A financial consultant has been indicted on charges of manslaughter and reckless endangerment in connection with the death of a 20-year-old woman who authorities say died from inhaling chloroform in his Ellicott City home.

A Howard County grand jury indicted Melvin Robert Bowers Thursday in the Sept. 6 death of Geneva Marie Hodge of Baltimore. Mr. Bowers, 50, also is charged with inhaling harmful substances.

Deputy Public Defender Louis Willemin, who is representing Mr. Bowers, said that he did not expect the indictment. "I was disappointed," Mr. Willemin said. "I thought they were going to rule it an accident."

The indictment transfers the case from Howard District Court to Circuit Court. No proceedings for the case have been scheduled yet.

Mr. Bowers, of the 2800 block of Southview Road, would face a maximum sentence of 15 1/2 years in prison if convicted.

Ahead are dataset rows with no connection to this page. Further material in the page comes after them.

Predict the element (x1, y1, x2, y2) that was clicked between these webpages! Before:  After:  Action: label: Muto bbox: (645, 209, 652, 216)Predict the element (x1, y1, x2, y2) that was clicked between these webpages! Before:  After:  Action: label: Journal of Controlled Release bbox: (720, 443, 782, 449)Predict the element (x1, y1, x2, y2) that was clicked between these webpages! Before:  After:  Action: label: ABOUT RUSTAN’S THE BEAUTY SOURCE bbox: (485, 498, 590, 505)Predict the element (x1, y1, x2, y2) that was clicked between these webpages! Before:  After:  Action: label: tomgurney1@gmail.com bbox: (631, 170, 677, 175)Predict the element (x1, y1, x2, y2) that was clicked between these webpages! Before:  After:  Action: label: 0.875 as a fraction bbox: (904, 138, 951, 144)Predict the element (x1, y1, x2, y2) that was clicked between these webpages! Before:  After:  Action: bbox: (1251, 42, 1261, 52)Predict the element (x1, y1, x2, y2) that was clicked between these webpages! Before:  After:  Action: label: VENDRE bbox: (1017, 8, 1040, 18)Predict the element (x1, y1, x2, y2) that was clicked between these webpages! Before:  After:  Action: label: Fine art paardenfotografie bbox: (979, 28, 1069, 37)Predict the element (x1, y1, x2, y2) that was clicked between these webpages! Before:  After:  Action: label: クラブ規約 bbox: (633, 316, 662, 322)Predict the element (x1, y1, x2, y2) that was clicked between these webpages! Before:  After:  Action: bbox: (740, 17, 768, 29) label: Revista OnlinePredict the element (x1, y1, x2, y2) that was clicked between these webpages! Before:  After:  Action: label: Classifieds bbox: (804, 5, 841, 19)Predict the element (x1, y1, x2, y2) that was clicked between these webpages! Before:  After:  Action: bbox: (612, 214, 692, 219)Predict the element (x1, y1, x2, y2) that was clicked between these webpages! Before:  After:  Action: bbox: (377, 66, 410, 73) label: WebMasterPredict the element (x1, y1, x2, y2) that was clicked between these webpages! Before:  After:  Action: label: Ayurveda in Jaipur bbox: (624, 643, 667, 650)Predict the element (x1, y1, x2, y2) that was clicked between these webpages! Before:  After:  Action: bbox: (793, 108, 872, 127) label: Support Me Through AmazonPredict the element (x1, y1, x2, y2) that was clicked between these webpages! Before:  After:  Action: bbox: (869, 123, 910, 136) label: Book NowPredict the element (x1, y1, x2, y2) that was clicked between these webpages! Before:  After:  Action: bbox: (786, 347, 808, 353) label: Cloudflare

Mr. Willemin declined to comment on how he will defend Mr. Bowers, noting that he had not yet reviewed police reports.

An autopsy by state medical examiners revealed that the 20-year-old Baltimore woman died after inhaling chloroform, but medical examiners were not able to determine whether the death was accidental or a homicide.

Mr. Bowers, a divorced certified public accountant with four children, called authorities about 3:50 p.m. Sept. 6, reporting that Ms. Hodge had stopped breathing and that his efforts to resuscitate her had failed, police said. Investigators estimated that Ms. Hodge had been dead for as long as 12 hours before the emergency call.

Police said Mr. Bowers told them he had last seen Ms. Hodge conscious the night before when he applied chloroform over her nose and mouth because she had a toothache.